# AIM OF THE TASK:
Duplicate the stretch from "Nova Scotia Health Minister Randy Delorey Defends" through "accessing abortion services." in the text on Nova Scotia's abortion access, word for word.

# READING TEXT:

+-------+

Nova Scotia Health Minister Randy Delorey Defends Existing Access To Abortion

He was responding to recent complaints that women in the province face significant roadblocks in accessing abortion services.

Nova Scotia Health Minister Randy Delorey answers questions during the Conferences of Provincial-Territorial Ministers of Health in Winnipeg on June 28, 2018.
John Woods / The Canadian Press
Nova Scotia Health Minister Randy Delorey answers questions during the Conferences of Provincial-Territorial Ministers of Health in Winnipeg on June 28, 2018.

HALIFAX — Nova Scotia's health minister says he believes there is timely access to abortion services in the province despite calls from advocates to improve access.

Randy Delorey said Thursday the province has taken steps to improve access to abortion services, including funding the abortion pill in November 2017 and giving Nova Scotians the option to self-refer for an abortion earlier this year.

+-------+

# ENTRIES SUPPLIED:
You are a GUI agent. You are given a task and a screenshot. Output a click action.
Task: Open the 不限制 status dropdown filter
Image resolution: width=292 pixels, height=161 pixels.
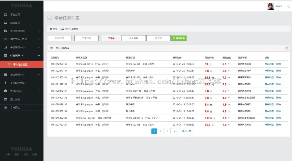pyautogui.click(x=111, y=38)
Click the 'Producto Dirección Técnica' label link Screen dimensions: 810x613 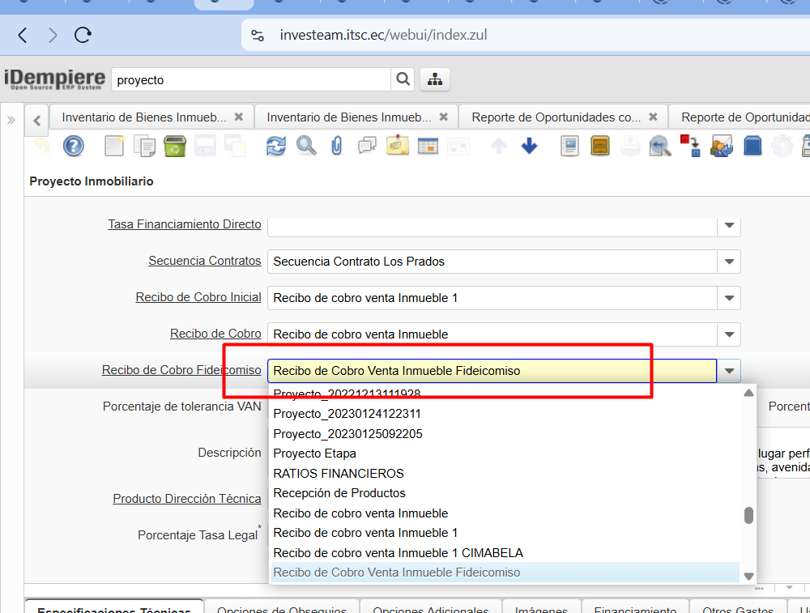tap(186, 499)
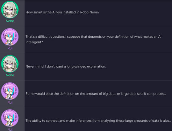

+-------+

# RESPONSE TO THIS EXERCISE:
Nova Scotia Health Minister Randy Delorey Defends Existing Access To Abortion

He was responding to recent complaints that women in the province face significant roadblocks in accessing abortion services.